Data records
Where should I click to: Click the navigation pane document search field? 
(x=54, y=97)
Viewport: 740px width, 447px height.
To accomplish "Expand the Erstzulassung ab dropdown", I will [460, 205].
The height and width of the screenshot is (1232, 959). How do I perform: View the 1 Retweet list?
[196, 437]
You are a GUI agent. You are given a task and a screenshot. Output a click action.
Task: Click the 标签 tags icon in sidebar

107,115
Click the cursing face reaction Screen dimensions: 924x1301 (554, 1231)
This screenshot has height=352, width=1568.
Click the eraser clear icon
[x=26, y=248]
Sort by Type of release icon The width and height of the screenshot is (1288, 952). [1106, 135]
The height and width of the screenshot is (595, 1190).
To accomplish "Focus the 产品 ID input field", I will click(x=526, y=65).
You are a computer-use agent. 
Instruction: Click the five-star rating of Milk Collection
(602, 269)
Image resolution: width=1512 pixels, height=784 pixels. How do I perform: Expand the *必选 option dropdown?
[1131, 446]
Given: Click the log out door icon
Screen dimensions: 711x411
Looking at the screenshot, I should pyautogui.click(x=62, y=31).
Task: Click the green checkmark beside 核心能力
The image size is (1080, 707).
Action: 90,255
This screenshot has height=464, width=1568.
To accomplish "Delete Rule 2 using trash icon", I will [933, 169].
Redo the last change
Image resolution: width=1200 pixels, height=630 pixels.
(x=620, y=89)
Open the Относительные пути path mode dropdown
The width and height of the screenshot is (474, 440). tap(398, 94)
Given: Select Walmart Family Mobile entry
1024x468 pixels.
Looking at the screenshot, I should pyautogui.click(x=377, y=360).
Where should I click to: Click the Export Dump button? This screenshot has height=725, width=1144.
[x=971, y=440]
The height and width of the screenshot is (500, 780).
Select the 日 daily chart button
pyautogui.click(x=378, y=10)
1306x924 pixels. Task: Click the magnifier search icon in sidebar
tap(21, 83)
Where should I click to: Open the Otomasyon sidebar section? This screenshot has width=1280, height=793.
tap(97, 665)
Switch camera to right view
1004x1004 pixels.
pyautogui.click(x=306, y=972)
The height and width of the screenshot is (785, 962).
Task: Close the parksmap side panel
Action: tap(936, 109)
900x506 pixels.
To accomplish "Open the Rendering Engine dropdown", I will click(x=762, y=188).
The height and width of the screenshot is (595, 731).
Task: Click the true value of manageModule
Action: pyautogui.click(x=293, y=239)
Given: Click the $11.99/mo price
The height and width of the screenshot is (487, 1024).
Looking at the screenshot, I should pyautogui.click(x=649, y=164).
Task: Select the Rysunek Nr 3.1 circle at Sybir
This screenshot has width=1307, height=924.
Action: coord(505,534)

§ **Your instructions**: Taking the entries above, write out exactly the lines starting with the line containing "You are a GUI" and going on through the line containing "Given: Click the log out door icon", both included, and nothing else.

§ **The completed task**:
You are a GUI agent. You are given a task and a screenshot. Output a click action.
Task: Click the 标签 tags icon in sidebar

107,115
Click the cursing face reaction Screen dimensions: 924x1301 (554, 1231)
This screenshot has height=352, width=1568.
Click the eraser clear icon
[x=26, y=248]
Sort by Type of release icon The width and height of the screenshot is (1288, 952). [1106, 135]
The height and width of the screenshot is (595, 1190).
To accomplish "Focus the 产品 ID input field", I will click(x=526, y=65).
You are a computer-use agent. 
Instruction: Click the five-star rating of Milk Collection
(602, 269)
Image resolution: width=1512 pixels, height=784 pixels. How do I perform: Expand the *必选 option dropdown?
[1131, 446]
Given: Click the log out door icon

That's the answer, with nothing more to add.